Immigration in Helsingborg (Sweden)

Helsingborg is situated in the province of Scania in the south of Sweden, only 4 kilometers away from the Danish city Helsingør. It is the ninth largest municipality in the country.

Around 27 % of the 132011 residents have a foreign background.1

150 different nationalities, mainly from former Yugoslavia, Denmark, Iraq, Poland and Lebanon but also from Germany, Finland, Iran and Vietnam live in Helsingborg today.

Helsingborg has for centuries been a regional center of trade, transport and business - hence the immigration. In the early preindustrial Helsingborg, the immigrants were mainly craftsmen and merchants (e.g. German wine traders). The frequent wars between Sweden and Denmark, Helsingborg was a Danish town until 1658, were also typical reasons for immigration to the City of Helsingborg.

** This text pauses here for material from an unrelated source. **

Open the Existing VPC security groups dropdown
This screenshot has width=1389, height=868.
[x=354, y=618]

The Second World War forced people to immigrate in a large scale and about 20 000 refugees arrived in Helsingborg 1943-45.

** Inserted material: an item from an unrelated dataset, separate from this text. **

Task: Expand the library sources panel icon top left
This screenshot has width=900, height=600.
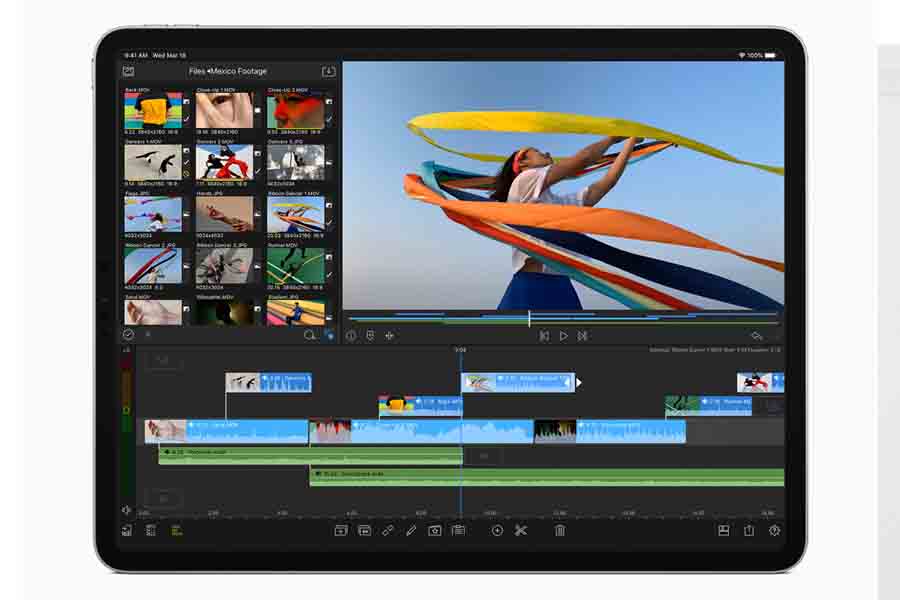Action: pos(128,71)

During the industrial era, mainly in the sixties, Sweden was in desperate need of workers because of the industrial boom and people from all over Europe, mostly from Greece, Finland and Yugoslavia, came to work and to live in Helsingborg. These recruiting campaigns were organized through the cooperation between the localemployment offices and the companies. Refugees from hugary, Czechoslovakia, Chlile, Iran and former Yugoslavia - and today from Syria - have also sought asylum in Sweden and in Helsingborg during the last decades.

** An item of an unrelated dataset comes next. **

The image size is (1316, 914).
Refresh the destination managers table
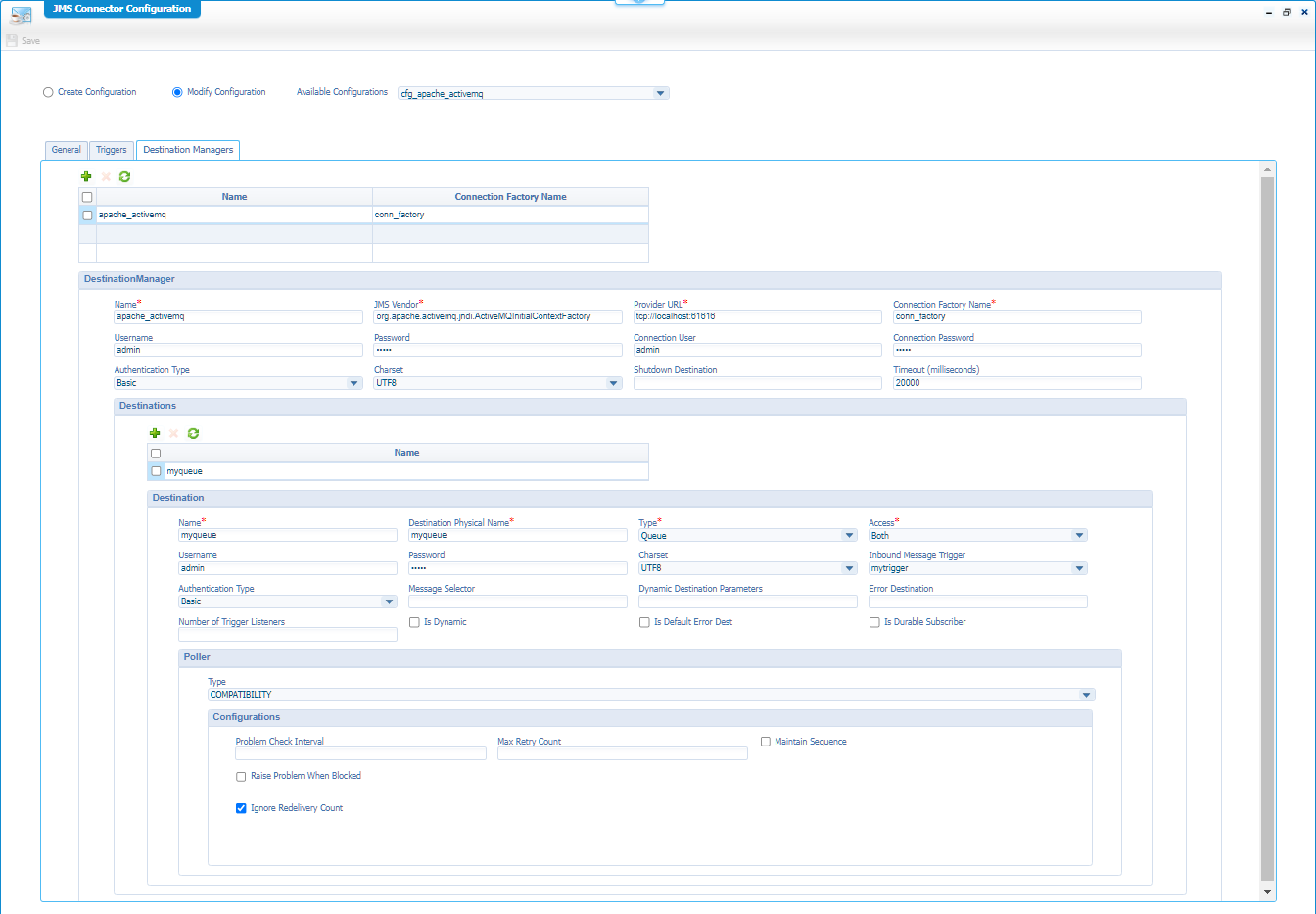pos(124,177)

Immigration in Waldbröl (Germany)

Currently about 90 refugees are living in Walbröl, a small town in Germany.

But before they arrive there they have report at the ''Bundesamt für Migration und Flüchtlinge'' where their asylum bid is examined. If they are accepted they are sent to different cities.

So if they get to Walbröl they are send to a refugee center where currently 24 different nations are living together in one house. But also some private flats are rented by the town for families or flat sharing.

When they arrive in Waldbröl most refugees are not allowed to work as it is forbidden in the first year. Only after 15 months living in Germany refugees are allowed to work without restrictions by law. But as Waldbröl as a small town only has offer a few jobs and the connection to bigger cities (e.g. to Cologne) is not that good getting a job while living in Walbröl is a challenging task.

So they are supported by different people and organizations like social workers and even psychologists or the church. The people of Waldbröl prove to be helpful too as they spend furniture, money and other necessary things to refugees.

A bright example of organizations helping the asylum seekers is the ''Freundeskreis Asyl'' which was founded in the early nineties to engage the refugees in the center through organizing activities, language courses or listening to them. So some the refugees can share their culture with the people of Walbröl.